PRESENTER: Raele Robison, PhD, CCC-SLP
AUDIENCE: Undergraduate, graduate students, Clinical Fellows, experienced clinicians, clinicians who would like to transition from school-based SLP to medical-based SLP.
Description: Swallowing is perhaps one of the most important activities of daily living as it helps us maintain nutrition and hydration necessary for optimal function and survival. Thus, when dysphagia occurs, the effects of swallowing impairments are often multidimensional, affecting both clinician-facing factors (e.g. swallowing physiology) as well as factors more central to the individual (e.g. relationships, energy levels). In this webinar, we will discuss the physical and lifestyle implications of being unable to swallow and sustain nutrition. First, we will discuss the homeostatic and hedonistic drives for swallowing and eating. Next, we will describe how dysphagia disrupts nutritional homeostasis and the effect this can have on both physical functioning and individual personhood. We will finish with a discussion of how personal and social factors might serve as predisposing, enabling, or reinforcing factors in dysphagia trajectory and, therefore, should be considered in dysphagia management.

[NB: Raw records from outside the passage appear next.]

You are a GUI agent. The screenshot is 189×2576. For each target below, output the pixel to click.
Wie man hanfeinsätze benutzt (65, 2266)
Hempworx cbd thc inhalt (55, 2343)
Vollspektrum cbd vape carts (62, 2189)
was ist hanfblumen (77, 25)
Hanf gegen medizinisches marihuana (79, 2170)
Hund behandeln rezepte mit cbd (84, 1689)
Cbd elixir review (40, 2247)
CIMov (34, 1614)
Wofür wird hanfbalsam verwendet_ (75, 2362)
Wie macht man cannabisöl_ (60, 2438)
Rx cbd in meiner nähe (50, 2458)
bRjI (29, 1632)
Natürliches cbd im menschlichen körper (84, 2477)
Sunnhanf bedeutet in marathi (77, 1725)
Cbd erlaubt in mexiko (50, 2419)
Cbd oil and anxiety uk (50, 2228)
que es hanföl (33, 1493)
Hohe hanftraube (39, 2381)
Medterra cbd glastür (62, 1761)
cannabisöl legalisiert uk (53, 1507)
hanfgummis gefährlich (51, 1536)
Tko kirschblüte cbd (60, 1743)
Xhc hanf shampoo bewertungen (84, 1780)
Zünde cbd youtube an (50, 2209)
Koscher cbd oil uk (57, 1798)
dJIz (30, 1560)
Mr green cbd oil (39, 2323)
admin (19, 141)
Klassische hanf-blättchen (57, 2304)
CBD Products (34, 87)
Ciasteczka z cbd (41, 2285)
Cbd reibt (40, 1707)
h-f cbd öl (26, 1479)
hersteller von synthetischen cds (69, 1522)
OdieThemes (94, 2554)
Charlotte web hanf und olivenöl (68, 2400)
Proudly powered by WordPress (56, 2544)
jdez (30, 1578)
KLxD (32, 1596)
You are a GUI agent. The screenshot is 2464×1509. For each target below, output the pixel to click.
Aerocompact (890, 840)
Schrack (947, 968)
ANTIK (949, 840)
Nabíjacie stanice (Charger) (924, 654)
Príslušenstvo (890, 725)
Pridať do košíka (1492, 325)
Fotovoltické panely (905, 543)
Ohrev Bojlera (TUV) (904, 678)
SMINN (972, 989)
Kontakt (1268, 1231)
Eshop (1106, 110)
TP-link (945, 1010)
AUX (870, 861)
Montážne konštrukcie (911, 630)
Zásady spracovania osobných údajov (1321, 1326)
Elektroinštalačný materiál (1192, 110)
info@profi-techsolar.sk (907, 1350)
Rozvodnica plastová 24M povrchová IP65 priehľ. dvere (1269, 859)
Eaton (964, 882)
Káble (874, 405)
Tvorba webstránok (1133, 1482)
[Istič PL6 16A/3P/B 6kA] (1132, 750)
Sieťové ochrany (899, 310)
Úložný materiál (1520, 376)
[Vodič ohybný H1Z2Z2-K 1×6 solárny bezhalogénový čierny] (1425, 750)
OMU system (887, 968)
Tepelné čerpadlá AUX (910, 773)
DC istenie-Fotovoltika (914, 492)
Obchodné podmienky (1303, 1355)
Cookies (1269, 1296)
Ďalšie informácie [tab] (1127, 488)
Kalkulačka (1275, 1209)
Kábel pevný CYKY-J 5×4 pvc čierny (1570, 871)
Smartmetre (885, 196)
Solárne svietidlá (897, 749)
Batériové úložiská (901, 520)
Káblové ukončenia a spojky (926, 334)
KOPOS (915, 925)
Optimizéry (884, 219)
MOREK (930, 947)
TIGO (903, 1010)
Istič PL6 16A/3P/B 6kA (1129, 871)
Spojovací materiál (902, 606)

1. Discuss the biological and personal drives for swallowing and examine how dysphagia affects these drives.
2. Describe dysphagia in view of the broader contextual factors that underscore patients’ everyday life.
3. Discuss how social determinants of health and contextual factors might influence individual trajectory and overview ideas for taking these into consideration when clinical decision-making.
Dr. Raele Robison completed her BA degree at West Chester University in Pennsylvania and her MS degree in Speech-Language Pathology at the University of South Florida. During her time as a master’s student, Dr. Robison completed a thesis under Dr. Emily Plowman investigating the impact of lingual resistance training in individuals with amyotrophic lateral sclerosis. Dr. Robison continued her academic journey when she joined the University of Florida Rehabilitation Sciences doctoral program in August 2015. Research interests included understanding the contribution of homeostatic regulatory mechanisms to the normal and disordered swallowing process. Upon graduation, Dr. Robison transitioned to the University of Wisconsin-Madison for her postdoctoral research under the direction of Drs. Nicole Rogus-Pulia and Nadine Connor. Her current research focuses on understanding how interrelated physiologic capacities throughout the body contribute to the development of dysphagia in frail adults.
This course is 1 hour and available for Professional Development Hours (PDHs) – formerly known as Certification Maintenance Hours (CMHs). Certificate of Completion is available upon request at the end of the webinar.
For More information on Professional Development Hours: https://www.asha.org/certification/factdef/
The webinar access expires in 1 year.